My car sits facing down 7th Ave. Inside is my body, but my spirit is elsewhere. Adrift in the honeyed sky, where time passes in hours instead of seconds, where I can see the heavens above this universe which beckon to me and to which I long to join. I am sorry, Lonnie. I am sorry, Lady Bayside. I would help you repair this if I could. I would help you understand it. But I am an artist. I paint with light. And this grey, it breaks my heart.

My spirit rises up through the sky. I can feel my body tugging at the tendril of light that connects my spiritform to the world, calling me back. It is thinner now than last time, and it was thinner then than the time before that. Someday, I won’t have to return at all. But today I will. Back into the fallen world. Somewhere in the vast sea of parallel worlds, I choose differently. This is not to mention the worlds where this does not occur at all, either because it was contained or it simply never came to pass. But this is not any of those worlds. In this world, my spirit rises up through the sky, borne on psychic winds of my own creation, and someday it won’t have to return at all.

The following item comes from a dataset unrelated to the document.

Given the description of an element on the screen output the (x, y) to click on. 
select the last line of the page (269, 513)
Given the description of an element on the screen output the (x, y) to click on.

Up in the sky, I see a face painted with a twisted smile. My heart stops. I try to swim away, but the thread is too thin, and a great gravity overtakes me, and I recognize Lonnies eyes, two swirling whirlpools of black in the golden honeyed sky, a jagged crack for a mouth, as above me, Lonnie comes alive. His mouth opens; his mouth closes. I feel weightless, adrift. I no longer feel my body tugging at me. My spirit rises up toward the beckoning black of Lonnie’s mouth. He is smiling.

I think of Lady Bayside and of my car and of how, to the others, this is but a moment, my eyes staring out at the sky and my body going momentarily limp, but how to me, this is an eternity, interlocking deathless aeons, as my spirit distends, drawn logarithmically closer to Lonnie’s open mouth, like Zeno’s arrow, halving distance, halving again, each taking as long as the last, in perpetual motion that will deny me the experience of my own death within the black hole of his mutated smile. I wonder what he saw before his body shredded apart, and I wonder it for a long time, but to those around my car watching my body, it passes in an instant.

I suddenly think perhaps the grey was not so bad.